→ Directions for this task
If a line in the records below contains the word "toolbar", copy it out.

Stored items
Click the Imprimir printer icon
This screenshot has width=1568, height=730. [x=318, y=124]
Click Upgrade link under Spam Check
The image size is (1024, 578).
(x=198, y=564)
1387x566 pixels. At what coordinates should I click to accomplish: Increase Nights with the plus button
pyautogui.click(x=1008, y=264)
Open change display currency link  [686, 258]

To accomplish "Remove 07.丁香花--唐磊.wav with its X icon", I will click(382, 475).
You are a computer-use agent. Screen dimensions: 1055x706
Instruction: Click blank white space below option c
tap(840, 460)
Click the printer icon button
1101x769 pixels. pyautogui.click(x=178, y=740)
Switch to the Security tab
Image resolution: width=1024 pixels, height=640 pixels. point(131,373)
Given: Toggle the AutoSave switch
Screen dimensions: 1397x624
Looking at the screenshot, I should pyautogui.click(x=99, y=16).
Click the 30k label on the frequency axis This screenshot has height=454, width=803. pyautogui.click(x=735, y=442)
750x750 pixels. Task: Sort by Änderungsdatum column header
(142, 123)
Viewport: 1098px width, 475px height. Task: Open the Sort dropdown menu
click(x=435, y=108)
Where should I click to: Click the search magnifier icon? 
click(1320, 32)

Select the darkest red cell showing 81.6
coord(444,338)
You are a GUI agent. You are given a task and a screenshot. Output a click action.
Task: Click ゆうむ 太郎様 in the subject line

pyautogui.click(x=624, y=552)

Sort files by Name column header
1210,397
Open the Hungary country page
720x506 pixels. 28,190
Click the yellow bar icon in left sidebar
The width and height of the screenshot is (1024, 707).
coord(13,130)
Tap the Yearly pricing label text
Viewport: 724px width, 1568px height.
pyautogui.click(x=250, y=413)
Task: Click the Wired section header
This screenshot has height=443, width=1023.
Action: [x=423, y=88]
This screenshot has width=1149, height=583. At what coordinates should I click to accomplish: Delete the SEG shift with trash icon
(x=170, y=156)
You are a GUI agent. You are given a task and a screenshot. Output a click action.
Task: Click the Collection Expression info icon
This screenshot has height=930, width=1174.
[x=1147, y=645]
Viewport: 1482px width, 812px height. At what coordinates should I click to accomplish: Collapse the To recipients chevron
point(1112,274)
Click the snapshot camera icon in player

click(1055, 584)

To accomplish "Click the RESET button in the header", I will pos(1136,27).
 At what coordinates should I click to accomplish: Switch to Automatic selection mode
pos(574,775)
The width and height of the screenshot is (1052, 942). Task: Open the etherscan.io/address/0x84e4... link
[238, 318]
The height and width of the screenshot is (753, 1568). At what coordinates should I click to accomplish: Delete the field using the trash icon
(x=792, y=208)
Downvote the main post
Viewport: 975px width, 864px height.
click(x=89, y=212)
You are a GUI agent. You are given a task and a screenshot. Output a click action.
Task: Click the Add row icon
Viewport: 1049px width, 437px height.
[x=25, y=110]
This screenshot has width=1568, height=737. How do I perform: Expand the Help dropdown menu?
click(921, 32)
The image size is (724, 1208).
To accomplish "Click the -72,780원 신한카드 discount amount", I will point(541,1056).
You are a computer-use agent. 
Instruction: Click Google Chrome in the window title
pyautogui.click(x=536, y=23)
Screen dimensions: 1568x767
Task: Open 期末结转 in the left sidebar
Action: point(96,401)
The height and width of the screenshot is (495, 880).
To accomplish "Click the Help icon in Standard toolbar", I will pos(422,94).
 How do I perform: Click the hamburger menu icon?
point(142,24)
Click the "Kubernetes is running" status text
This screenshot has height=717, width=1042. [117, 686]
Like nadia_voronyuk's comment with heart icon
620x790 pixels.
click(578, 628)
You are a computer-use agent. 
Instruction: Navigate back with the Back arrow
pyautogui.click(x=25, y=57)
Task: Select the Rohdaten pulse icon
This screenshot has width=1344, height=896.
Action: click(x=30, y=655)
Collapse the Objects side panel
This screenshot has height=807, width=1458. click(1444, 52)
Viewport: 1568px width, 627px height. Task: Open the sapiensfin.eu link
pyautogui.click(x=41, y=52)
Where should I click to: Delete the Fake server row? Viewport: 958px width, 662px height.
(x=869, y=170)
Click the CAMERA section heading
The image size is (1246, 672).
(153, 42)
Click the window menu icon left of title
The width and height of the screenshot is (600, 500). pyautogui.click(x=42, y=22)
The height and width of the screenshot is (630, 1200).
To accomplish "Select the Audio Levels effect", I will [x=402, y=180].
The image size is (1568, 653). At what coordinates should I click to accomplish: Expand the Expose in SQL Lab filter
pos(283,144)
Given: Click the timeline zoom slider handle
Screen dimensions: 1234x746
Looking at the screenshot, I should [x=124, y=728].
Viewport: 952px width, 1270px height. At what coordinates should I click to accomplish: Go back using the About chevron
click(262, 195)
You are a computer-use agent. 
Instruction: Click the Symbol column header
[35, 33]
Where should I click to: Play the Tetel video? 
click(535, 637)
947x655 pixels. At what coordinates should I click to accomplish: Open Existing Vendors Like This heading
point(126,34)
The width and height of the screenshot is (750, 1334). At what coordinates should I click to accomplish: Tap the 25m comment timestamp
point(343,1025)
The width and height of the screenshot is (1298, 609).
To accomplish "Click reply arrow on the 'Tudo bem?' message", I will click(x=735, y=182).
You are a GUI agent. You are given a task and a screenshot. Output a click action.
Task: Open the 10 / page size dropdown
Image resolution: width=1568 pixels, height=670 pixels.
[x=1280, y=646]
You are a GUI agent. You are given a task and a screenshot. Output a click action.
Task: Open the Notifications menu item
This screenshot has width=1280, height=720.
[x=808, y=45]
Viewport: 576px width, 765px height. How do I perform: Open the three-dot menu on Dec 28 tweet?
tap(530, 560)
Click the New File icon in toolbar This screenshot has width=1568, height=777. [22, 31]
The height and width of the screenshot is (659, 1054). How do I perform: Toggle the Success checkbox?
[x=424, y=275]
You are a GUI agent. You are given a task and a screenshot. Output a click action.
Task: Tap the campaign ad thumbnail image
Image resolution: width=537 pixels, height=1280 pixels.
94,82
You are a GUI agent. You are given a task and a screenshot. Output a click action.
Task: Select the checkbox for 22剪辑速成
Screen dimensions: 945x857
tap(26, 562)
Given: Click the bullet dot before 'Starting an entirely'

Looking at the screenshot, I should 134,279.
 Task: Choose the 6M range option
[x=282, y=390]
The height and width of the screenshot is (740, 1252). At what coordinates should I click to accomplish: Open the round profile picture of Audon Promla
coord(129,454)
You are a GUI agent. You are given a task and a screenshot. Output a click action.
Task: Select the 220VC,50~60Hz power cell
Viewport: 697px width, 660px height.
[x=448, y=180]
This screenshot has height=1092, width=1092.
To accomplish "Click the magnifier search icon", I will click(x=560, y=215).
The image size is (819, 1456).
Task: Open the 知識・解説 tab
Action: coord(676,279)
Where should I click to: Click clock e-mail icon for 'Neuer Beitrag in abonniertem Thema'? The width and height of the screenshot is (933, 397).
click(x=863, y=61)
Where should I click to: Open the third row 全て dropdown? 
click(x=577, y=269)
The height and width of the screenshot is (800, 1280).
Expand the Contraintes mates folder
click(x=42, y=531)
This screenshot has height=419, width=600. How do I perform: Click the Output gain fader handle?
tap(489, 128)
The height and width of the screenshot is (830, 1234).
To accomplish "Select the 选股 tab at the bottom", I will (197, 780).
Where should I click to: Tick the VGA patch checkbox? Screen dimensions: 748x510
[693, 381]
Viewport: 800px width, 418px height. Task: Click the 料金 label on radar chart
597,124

→ Task solution
To accomplish "Click the Help icon in Standard toolbar", I will pos(422,94).
Click the New File icon in toolbar This screenshot has width=1568, height=777. [22, 31]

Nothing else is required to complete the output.